Incident Analysis — In the world of double-extortion ransomware, the moment of data theft is the most sensitive part of the operation. If a defender catches the exfiltration, they can kill the attack before the final encryption payload ever drops.
To lower this risk, the Trigona ransomware group has officially moved away from commodity software. Recent investigations by Symantec and other researchers reveal that Trigona affiliates are now deploying a custom-built utility, often identified as uploader_client.exe. This shift signals a major evolution in RaaS operations: top-tier groups are no longer just developers of "lockers"; they are becoming sophisticated providers of specialized data-theft infrastructure.

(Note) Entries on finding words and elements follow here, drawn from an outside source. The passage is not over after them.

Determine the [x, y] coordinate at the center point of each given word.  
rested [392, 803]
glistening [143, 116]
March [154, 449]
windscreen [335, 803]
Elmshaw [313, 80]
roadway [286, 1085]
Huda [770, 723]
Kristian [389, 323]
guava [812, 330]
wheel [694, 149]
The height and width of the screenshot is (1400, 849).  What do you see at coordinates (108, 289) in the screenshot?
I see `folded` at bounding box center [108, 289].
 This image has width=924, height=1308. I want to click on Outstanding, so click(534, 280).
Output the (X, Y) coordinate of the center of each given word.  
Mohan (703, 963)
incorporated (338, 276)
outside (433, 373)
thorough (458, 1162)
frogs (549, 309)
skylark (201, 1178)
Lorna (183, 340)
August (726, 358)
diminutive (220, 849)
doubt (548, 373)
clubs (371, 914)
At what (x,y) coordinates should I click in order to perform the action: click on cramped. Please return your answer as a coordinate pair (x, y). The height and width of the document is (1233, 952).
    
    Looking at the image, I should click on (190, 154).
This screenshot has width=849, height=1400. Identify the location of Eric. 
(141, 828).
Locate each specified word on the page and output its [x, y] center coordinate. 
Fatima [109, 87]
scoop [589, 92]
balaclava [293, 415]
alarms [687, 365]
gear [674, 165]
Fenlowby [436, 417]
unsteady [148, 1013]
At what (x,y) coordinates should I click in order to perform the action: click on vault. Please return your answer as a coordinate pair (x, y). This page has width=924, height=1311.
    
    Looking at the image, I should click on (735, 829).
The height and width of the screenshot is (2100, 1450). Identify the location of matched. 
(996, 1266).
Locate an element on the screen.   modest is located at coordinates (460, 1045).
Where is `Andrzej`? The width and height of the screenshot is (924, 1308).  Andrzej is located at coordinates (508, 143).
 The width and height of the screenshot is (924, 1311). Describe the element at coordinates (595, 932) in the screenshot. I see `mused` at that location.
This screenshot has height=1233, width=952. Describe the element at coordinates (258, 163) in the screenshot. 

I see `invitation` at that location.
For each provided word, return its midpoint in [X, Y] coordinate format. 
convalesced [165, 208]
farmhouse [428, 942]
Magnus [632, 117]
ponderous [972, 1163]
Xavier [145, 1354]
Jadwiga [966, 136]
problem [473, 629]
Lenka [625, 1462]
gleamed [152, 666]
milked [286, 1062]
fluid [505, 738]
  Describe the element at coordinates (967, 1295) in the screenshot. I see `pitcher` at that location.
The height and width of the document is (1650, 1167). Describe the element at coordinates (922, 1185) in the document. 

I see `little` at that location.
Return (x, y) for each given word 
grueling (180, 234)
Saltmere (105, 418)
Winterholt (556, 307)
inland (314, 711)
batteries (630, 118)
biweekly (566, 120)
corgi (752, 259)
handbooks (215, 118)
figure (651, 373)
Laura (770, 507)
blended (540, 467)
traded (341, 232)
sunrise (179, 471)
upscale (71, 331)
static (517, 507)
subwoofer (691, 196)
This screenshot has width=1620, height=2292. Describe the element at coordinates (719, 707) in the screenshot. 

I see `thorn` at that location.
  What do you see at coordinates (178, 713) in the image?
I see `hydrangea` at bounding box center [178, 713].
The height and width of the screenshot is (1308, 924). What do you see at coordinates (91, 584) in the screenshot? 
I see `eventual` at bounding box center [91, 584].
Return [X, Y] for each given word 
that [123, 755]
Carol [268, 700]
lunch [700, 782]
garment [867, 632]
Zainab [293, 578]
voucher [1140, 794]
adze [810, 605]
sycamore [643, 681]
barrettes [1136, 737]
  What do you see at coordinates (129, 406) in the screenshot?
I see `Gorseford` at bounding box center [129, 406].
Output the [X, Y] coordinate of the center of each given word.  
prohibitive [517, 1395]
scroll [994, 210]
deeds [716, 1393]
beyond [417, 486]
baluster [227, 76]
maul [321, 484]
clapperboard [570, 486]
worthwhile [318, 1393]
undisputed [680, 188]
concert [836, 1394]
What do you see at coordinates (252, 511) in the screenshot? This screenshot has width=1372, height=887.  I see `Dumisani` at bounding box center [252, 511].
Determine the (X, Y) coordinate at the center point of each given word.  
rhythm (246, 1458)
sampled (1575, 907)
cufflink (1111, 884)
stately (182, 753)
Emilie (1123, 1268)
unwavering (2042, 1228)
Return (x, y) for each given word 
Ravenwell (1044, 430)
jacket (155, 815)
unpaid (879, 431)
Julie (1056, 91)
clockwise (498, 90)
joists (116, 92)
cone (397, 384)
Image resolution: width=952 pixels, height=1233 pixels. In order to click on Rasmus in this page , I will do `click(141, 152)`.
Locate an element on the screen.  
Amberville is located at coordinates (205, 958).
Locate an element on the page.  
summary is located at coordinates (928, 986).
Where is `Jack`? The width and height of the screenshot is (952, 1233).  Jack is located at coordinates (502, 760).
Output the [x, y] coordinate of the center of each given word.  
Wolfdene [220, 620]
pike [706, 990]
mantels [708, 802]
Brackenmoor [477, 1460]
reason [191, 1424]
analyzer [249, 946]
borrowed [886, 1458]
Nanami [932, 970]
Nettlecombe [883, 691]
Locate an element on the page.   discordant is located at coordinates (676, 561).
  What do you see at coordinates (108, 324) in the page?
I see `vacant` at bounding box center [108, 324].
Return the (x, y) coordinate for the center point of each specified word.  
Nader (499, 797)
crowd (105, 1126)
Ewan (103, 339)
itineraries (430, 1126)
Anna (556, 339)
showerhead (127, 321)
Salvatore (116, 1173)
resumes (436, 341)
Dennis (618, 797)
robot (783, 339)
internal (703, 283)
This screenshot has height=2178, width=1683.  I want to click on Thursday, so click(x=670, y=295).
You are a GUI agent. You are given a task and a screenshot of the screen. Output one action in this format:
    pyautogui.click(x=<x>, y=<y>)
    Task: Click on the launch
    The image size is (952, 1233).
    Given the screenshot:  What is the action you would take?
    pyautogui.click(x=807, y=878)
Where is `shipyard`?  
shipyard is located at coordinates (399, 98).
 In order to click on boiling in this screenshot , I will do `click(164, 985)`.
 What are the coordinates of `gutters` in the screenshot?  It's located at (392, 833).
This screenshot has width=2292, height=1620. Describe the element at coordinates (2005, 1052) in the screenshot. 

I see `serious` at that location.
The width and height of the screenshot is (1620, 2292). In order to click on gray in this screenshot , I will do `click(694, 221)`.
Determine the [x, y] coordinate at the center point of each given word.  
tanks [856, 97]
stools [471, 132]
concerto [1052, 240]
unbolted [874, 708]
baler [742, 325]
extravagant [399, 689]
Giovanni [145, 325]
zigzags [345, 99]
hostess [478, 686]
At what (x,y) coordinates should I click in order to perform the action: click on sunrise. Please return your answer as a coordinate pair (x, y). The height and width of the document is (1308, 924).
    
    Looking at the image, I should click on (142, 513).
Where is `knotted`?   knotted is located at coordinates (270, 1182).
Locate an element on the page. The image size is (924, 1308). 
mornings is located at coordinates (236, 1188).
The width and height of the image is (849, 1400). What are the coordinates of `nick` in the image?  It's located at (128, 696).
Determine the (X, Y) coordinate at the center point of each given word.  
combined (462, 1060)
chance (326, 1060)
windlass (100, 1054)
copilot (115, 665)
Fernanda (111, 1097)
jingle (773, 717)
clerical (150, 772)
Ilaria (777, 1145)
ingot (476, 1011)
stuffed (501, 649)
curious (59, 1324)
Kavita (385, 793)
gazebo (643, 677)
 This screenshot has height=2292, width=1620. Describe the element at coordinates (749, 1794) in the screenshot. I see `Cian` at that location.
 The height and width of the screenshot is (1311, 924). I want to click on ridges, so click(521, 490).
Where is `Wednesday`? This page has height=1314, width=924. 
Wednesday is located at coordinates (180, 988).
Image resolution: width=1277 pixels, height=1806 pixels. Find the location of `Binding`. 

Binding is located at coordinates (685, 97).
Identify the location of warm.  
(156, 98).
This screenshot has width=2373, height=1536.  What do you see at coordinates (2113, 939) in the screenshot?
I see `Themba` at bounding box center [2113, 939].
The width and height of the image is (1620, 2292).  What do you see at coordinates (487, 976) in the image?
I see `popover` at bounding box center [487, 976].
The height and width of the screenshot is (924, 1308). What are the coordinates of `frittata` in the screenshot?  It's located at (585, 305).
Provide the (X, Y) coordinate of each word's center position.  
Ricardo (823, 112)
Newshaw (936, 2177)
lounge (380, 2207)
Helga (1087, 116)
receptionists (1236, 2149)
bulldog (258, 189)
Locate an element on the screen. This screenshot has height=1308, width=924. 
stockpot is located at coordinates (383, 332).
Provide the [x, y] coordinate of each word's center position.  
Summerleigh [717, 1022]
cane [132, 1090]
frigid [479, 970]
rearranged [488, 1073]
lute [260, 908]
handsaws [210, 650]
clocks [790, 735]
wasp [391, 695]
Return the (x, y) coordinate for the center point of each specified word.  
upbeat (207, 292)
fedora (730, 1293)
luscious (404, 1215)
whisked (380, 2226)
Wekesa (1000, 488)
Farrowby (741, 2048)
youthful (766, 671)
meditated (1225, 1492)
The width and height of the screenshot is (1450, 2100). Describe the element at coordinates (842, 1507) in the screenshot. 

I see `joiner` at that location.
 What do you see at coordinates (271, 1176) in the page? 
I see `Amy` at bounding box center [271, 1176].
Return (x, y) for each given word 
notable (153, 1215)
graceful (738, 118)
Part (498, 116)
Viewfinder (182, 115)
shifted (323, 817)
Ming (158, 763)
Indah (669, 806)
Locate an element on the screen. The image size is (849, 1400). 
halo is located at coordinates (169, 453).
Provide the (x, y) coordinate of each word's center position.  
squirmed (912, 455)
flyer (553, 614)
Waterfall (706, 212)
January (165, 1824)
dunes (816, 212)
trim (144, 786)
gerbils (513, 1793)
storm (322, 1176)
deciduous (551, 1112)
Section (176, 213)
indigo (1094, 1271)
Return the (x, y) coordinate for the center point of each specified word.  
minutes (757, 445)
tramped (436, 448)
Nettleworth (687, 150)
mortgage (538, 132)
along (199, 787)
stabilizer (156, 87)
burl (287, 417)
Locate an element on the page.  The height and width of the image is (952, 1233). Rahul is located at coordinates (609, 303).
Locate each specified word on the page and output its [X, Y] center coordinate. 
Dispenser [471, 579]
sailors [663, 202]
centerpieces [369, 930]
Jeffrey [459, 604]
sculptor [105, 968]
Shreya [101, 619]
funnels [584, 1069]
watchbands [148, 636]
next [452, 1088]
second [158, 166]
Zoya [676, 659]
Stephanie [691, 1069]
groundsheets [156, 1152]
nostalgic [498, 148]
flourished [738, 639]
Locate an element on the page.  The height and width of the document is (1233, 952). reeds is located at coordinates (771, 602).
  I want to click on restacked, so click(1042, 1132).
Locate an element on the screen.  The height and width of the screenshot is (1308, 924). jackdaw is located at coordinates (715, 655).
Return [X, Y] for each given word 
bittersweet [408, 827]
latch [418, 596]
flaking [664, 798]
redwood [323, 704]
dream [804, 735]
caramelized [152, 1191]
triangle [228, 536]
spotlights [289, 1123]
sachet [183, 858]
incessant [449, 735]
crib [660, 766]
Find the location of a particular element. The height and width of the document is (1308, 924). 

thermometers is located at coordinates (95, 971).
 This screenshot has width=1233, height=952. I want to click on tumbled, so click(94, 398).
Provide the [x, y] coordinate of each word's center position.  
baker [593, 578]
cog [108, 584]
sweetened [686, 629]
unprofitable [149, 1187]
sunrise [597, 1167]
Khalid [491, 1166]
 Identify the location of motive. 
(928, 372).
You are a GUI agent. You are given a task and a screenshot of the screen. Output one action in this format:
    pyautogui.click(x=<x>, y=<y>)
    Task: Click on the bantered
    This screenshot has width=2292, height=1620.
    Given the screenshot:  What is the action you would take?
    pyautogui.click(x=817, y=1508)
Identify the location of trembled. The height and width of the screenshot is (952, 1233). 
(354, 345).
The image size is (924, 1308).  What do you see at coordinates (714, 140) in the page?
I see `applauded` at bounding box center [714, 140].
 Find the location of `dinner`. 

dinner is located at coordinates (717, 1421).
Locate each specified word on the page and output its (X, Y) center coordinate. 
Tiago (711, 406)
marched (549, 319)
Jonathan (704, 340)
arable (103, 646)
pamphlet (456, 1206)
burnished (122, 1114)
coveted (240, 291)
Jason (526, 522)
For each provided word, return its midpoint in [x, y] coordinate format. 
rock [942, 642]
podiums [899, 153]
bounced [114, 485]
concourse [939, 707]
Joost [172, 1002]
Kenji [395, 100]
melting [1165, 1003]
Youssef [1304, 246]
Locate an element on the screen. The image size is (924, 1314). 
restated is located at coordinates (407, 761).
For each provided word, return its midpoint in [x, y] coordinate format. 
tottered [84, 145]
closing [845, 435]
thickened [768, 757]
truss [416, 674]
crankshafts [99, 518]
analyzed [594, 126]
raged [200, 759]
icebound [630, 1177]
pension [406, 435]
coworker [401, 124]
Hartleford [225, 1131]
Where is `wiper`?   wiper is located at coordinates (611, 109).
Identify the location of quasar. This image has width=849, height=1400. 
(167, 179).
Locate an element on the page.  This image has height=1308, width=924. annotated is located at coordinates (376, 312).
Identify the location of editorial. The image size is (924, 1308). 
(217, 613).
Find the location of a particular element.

The Anatomy of a Custom "Uploader"
Previously, ransomware groups relied on off-the-shelf tools like Rclone, MegaSync, or FileZilla. While effective, these tools are now heavily flagged by Endpoint Detection and Response (EDR) and Security Information and Event Management (SIEM) rules. Trigona’s new custom tool is designed specifically to bypass these modern tripwires.
Key Technical Capabilities:
- Parallel Connectivity: The tool supports five parallel connections per file. By saturating available bandwidth, Trigona can exfiltrate massive datasets significantly faster than standard cloud-sync utilities.
- Connection Rotation: To evade network-behavioral analytics that look for long-lived, high-volume sessions to a single IP, the tool automatically rotates TCP connections after every 2GB of traffic.
- Selective Filtering: Unlike "dump everything" scripts, this tool can filter files by extension. Attackers can prioritize high-value targets like PDFs, .docx, and .xlsx (invoices, legal docs, and financial records) while ignoring large, low-value media files.
- Access Control: The tool requires a hardcoded authentication key, ensuring that only authorized Trigona operators can access the C2 server where the stolen data is staged.
The "Environment Prep" Phase: Kernel Driver Abuse
Trigona’s use of custom exfiltration tools is preceded by a brutal "environment preparation" phase. Before the theft begins, attackers have been observed disabling endpoint protection suites using kernel-driver-abuse paths. By deploying utilities like the Huorong HRSword driver, PCHunter, or Gmer, the attackers effectively blind the EDR before the custom uploader ever touches the disk.
This combination of kernel-driver-abuse and custom tooling creates a "stealth window" that allows affiliates to operate with relative impunity during the most critical hours of the breach.
The CyberSignal Analysis: Strategic Signals
Signal 01 — The Industrialization of Exfiltration
Data theft is no longer a side-job for ransomware actors; it is a core module of the RaaS platform. By providing affiliates with proprietary tools like uploader_client.exe, Trigona is ensuring that its "brand" of extortion is faster and more reliable than groups using noisy, public tools.
Signal 02 — Behavioral Defense is the New Baseline
As attackers move toward custom, signature-less tooling, "blocking known apps" is becoming an obsolete strategy. Defenders must shift their focus to detecting anomalous network behaviors — such as the 2GB connection-rotation pattern — and monitoring for unauthorized kernel driver installations.
Signal 03 — The Evolution of Double-Extortion
Selective filtering shows that Trigona is refining the "double-extortion" model. They are becoming more surgical — stealing only what is necessary to ruin a victim's reputation or legal standing, while using the encryption phase to maximize operational chaos.